肉を食べたいと誘うのは卑猥な誘い文句であるとアニエスは既にここで教わっているためだ。

 するとオレリアも隠語を知っているらしく肩をすくめてみせた。


「わたしに言うのは良いけど、ベルナールさんに言うのは問題あると思うわよ。でもアニエスは見た目だけなら男だから良いのかしらね?」

「何か問題があるのか?」


 説明をくれたオレリアも、まさかベルナールから隠語について問われると思っていなかったのだろう。目を見開き勢いよく首を横へ振って返す。

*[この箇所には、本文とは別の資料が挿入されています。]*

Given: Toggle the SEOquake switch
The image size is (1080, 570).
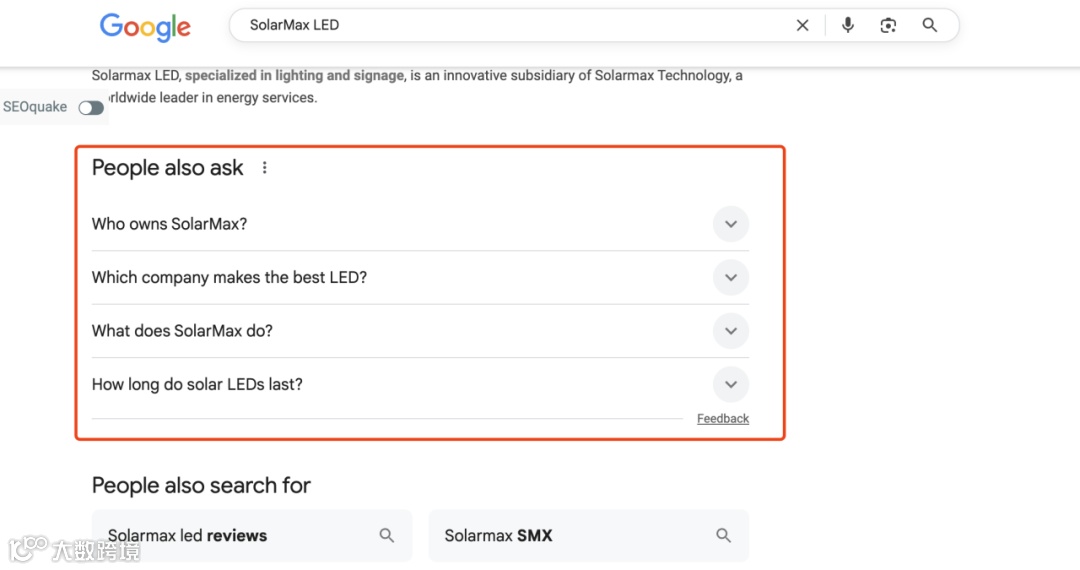Looking at the screenshot, I should coord(91,108).
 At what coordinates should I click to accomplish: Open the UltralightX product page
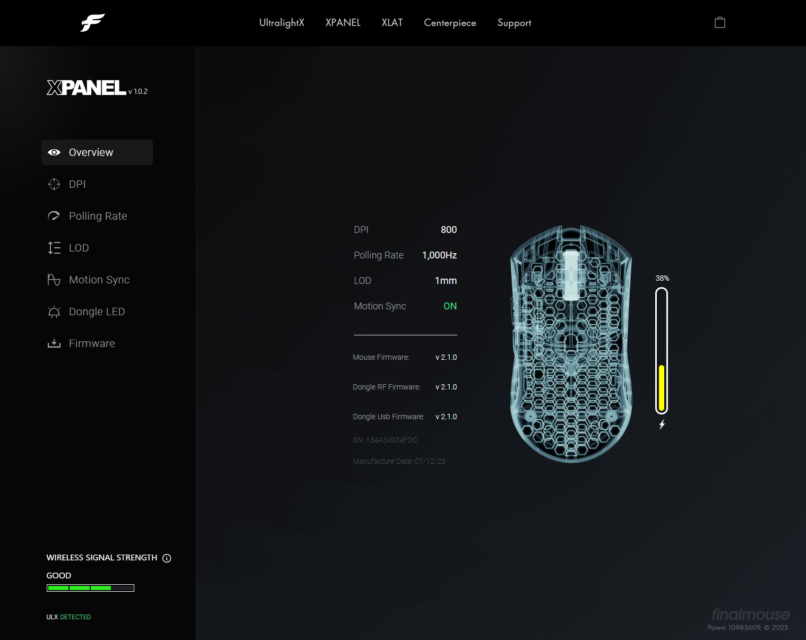tap(282, 22)
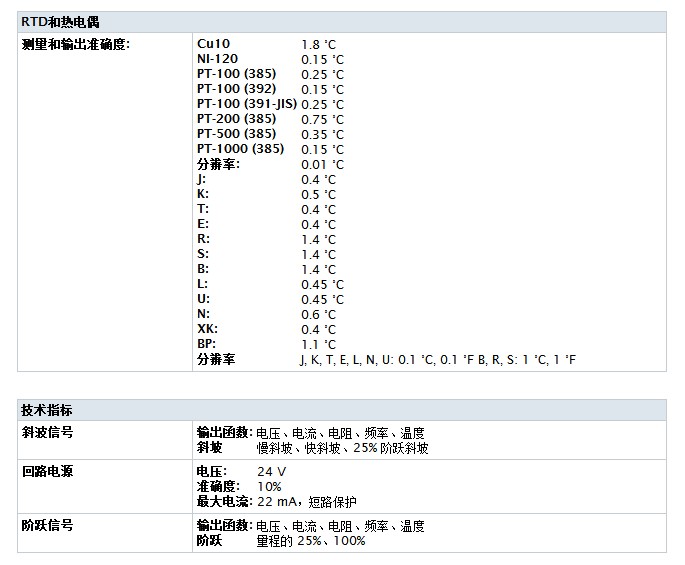Select the 测量和输出准确度 row label

point(76,44)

「ええええとアレよ。淑女たる者が殿方へ安易に誘いを向けるのはどうかっていう作法的な話。でもアニエスは帝国騎士だから、近衛としてこの国にいる以上は淑女の枠からはずれるのかなって」

「それはそうだろう。おれは、常にリリの警護に徹していて祝祭の時ですら何も食べ歩かなかったらしいアニエスを気にしている。近衛騎士の役目がそうなのはわかるが、今のアニエスは朝から晩まで休みなく職務をしているようなものだからな。だがこういう形なら携帯もしやすく食べやすい。それだけのことで食事に誘う誘わないという話ではない」

「そうですよね。ベルナールさんが…なんというか、公私混同とか下心とか持つなんてないですし」


 オレリアの言葉を受けたベルナールは真面目な顔をそのままアニエスへ向ける。そうして2個目を食べているアニエスを見たベルナールは、やはり真顔のままオレリアに私情はないと告げた。


高等部にいる侯爵家の関係者


3年生(17歳)

フランク・デュフール 3年Sクラス

エメーリエ・ルヴランシュ 3年Sクラス

ダニエル・ヴァセラン 3年騎士科Sクラス(竜騎士クラス)


2年生(16歳)

ベルナール・ローラン 2年Sクラス


1年(15歳)

アドリエンヌ・オーブリー 1年Aクラス

アナベル・デュフール 1年Aクラス

ブリジット・ローラン 1年Aクラス

オリヴィエ・アンベール 1年Sクラス

テオドール・ヴァセラン 1年騎士科Aクラス

シオン・トリベール 1年Bクラス


※学園は平等を謳っていますが、淑女教育の中で令嬢は紳士を立てるものと教えられるため女子生徒はSクラス入りを避けようとします。